Skylar was one of the first Black female archaeologists in her field, a pioneer who had to be twice as skilled and three times as patient to earn half the recognition. She spent decades digging for truth in ruins across continents, brushing dust from pottery shards and bone fragments, reading stories in what others left behind.
Now in her early seventies, she no longer excavates. She writes instead. Three bestselling historical novels pulled from the ruins she once studied, breathing life back into the dead through careful research and wilder imagination. But some truths can’t be written until they’re lived. And some fears run deeper than ancient stone, deeper than bone, all the way down to the genetic code that whispers what might be waiting in her own future. Alzheimer’s claimed her mother. Claimed her grandmother. The question she won’t ask out loud: will it claim her too?
Val comes from generations of fruit farmers in eastern Washington, raised in rhythms of labor and love, where the seasons ruled everything and family came first. Her mother was the heart of the farm, raising children and cherries with equal care, teaching Val that work is how you show love, how you prove your worth. Val became a nurse, drawn to the same sense of purpose and steadiness she had known among the orchards.
For decades, she cared for others without hesitation, her hands steady, her presence calm, her life anchored in work that mattered. Then her husband died too young, the second COVID taking him before either of them was ready. Her mother followed not long after. Retirement came, and with it a silence so profound it felt like drowning. Widowed, unmoored, she moved near Echo Canyon hoping to find peace.
Instead, she found herself. Empty. Invisible. A woman who has spent her entire life caring for others and has no idea who she is when no one needs her. She doesn’t yet know that emptiness makes room for transformation. That invisible doesn’t mean gone. That the canyon sees her even when she can’t see herself.
They are coming.
One of them carries the key to what was buried seventy years ago in old stone and silence.
One of them will lose everything to protect what should have stayed hidden.
And one of them will discover that some beginnings require an ending first. That you cannot step into what’s waiting without releasing what you’ve been carrying. That the canyon asks for sacrifice before it offers sanctuary.

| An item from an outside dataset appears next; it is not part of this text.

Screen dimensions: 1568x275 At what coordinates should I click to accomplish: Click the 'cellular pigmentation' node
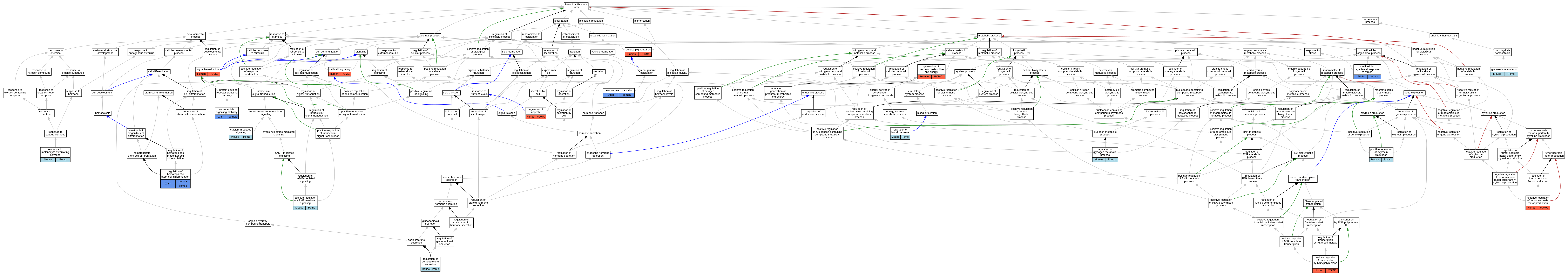pyautogui.click(x=638, y=50)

They don’t know this yet. They’re still driving, still unpacking, still standing at windows. Still believing they can control what comes next.
The canyon has been waiting for exactly this moment. For exactly these women.
Stories don’t arrive fully formed. They emerge the way rivers carve canyons. Drop by drop, season by season, whisper by whisper. Carrying sediment that becomes stone. Carrying secrets that become truths. Carrying women who think they’re lost toward the place they were always meant to find.
These five women don’t know what they’re stepping into.
But the canyon does.
And it has already begun.







Beautiful Marylee. I'm hooked :-)
I love stories of self-discovery! Looking forward to more!